### RECORDS FOR THE TASK:

◆ ◆ ◆ ◆ ◆ ◆ ◆

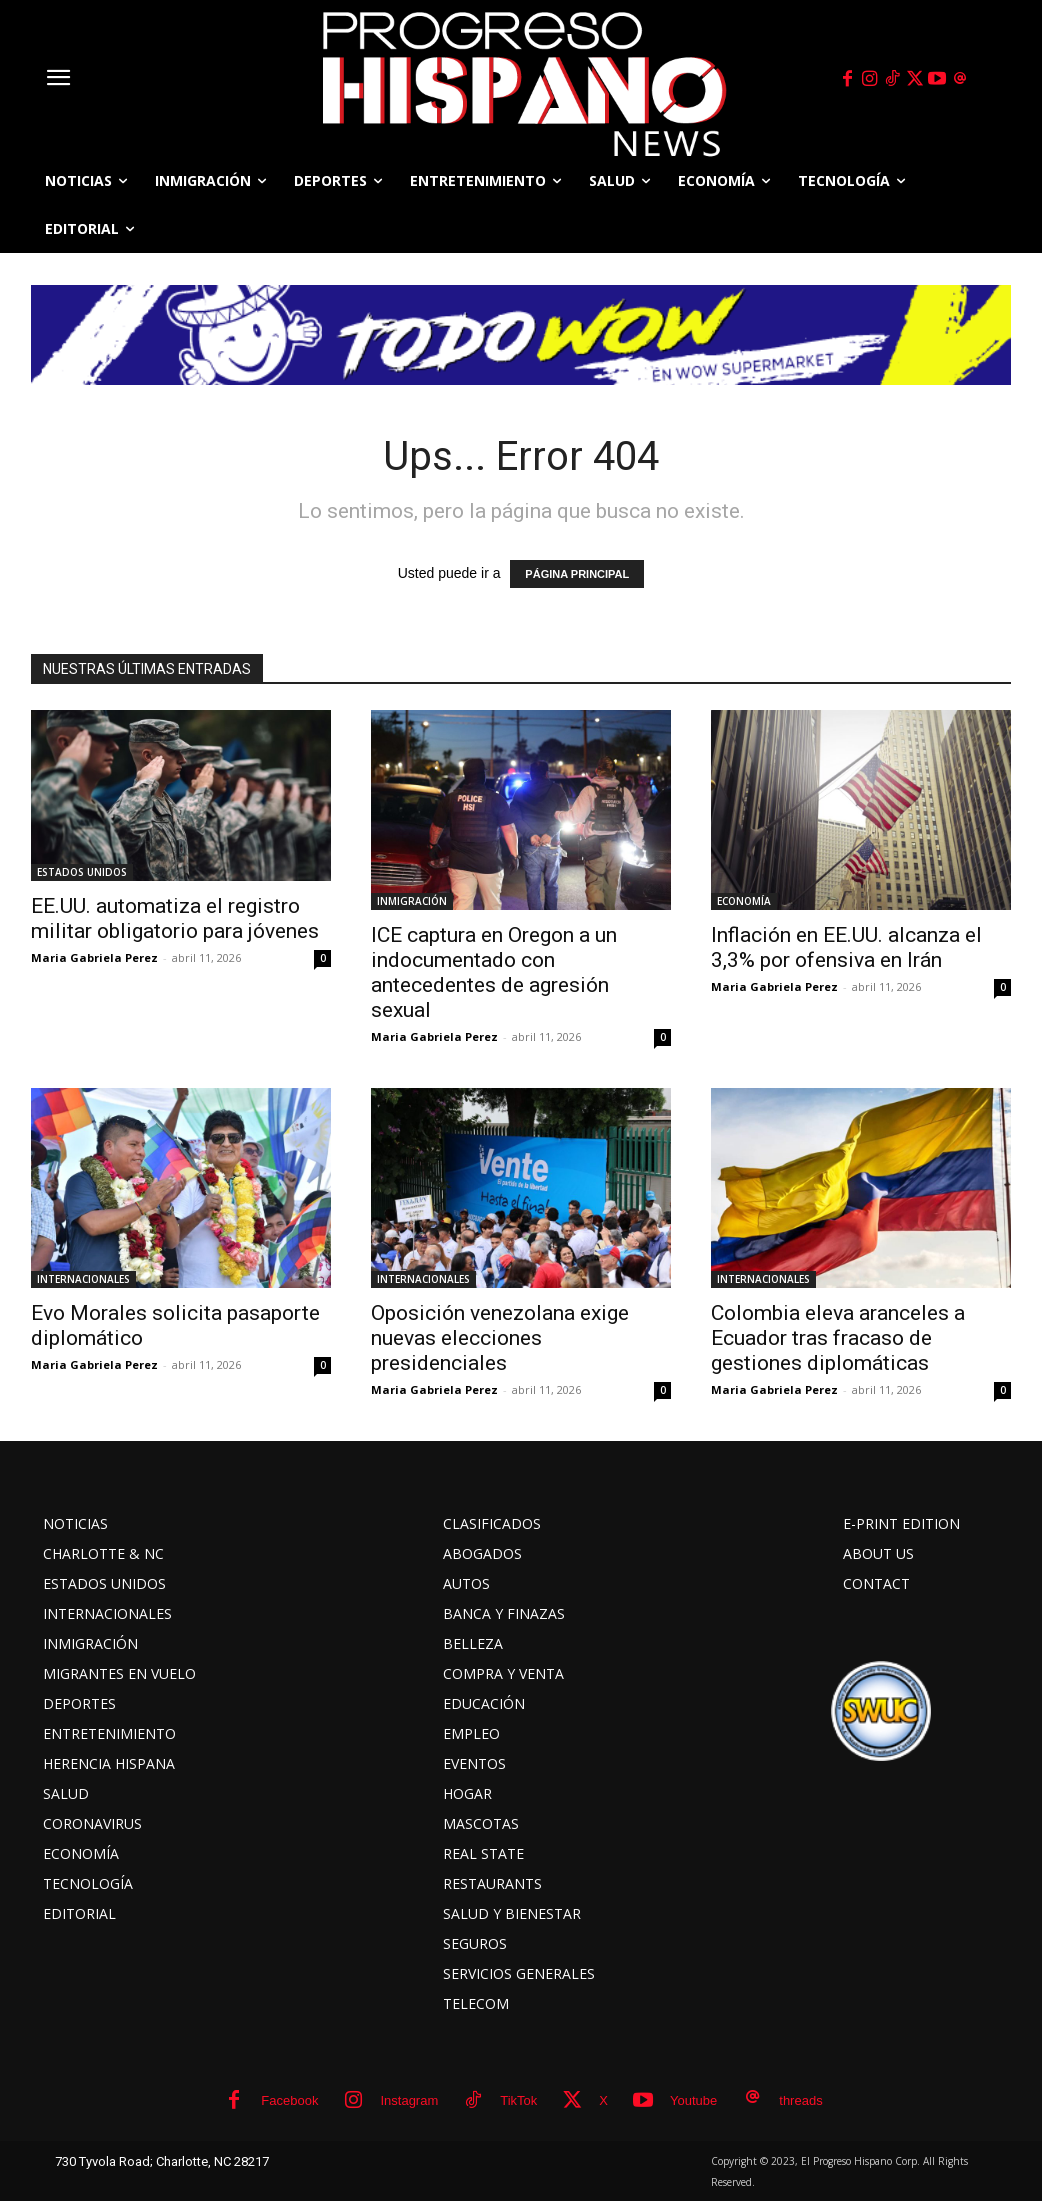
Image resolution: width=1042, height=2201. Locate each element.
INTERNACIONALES (83, 1279)
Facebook (289, 2100)
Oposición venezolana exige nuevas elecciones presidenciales (500, 1338)
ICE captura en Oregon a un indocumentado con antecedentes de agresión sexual (494, 972)
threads (800, 2100)
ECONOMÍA (744, 901)
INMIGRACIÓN (412, 901)
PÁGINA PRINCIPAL (577, 574)
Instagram (409, 2100)
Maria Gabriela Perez (94, 957)
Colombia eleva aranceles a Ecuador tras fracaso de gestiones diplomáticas (838, 1338)
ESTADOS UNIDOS (82, 872)
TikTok (518, 2100)
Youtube (693, 2100)
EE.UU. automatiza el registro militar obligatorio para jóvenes (175, 918)
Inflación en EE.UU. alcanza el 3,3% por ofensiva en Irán (846, 947)
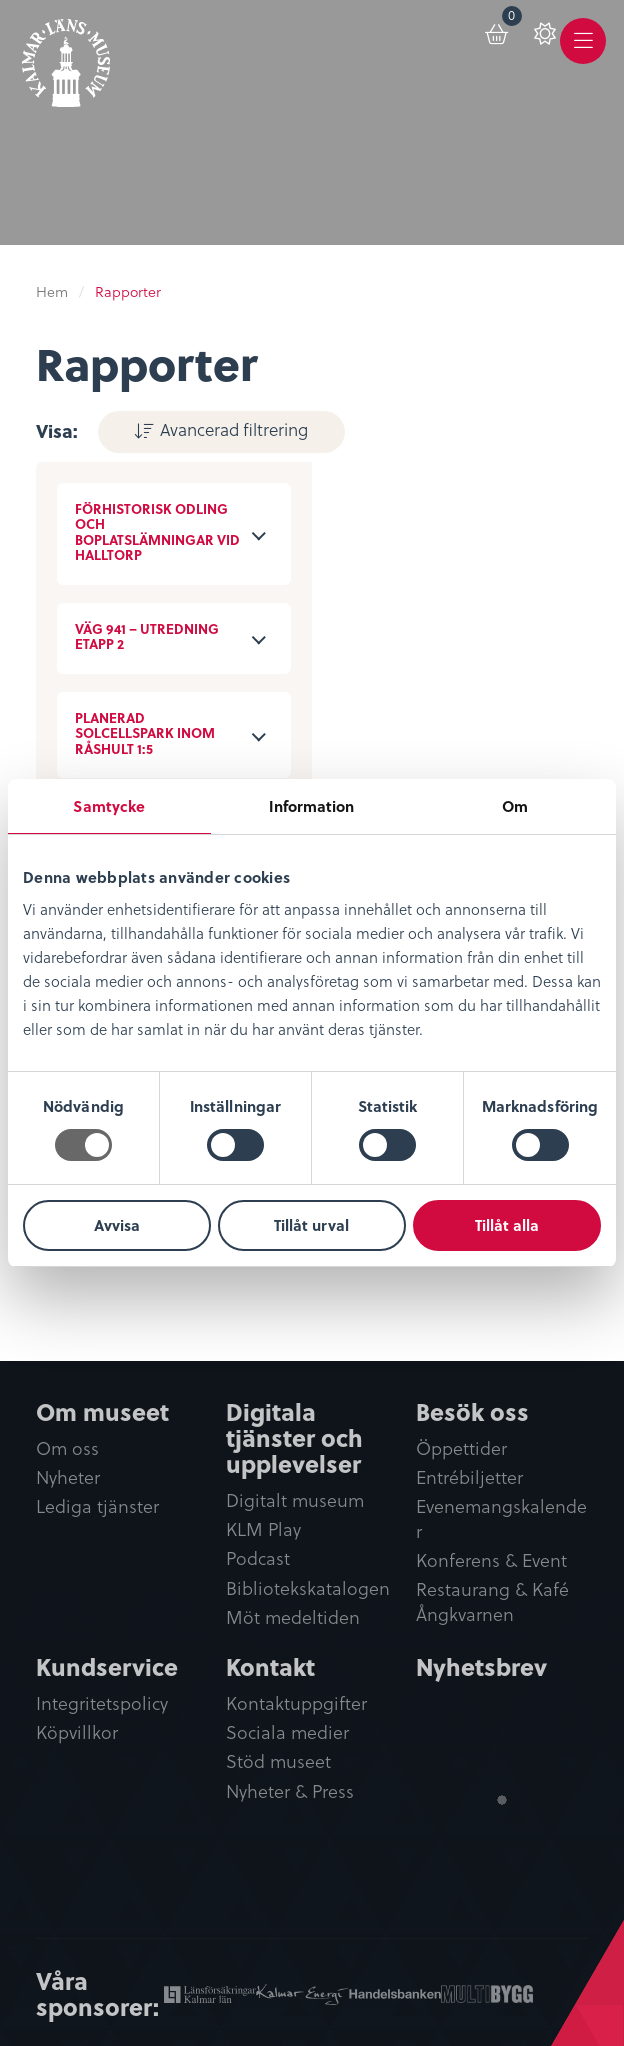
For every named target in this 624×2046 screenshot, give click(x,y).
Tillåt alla (507, 1225)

◆ ◆ ◆ ◆ ◆ ◆ ◆

### TASK TO COMPLETE:
How many lines in the records above contain the word "indocumentado"? Reply with the number alone.

### ANSWER FOR THE TASK:
1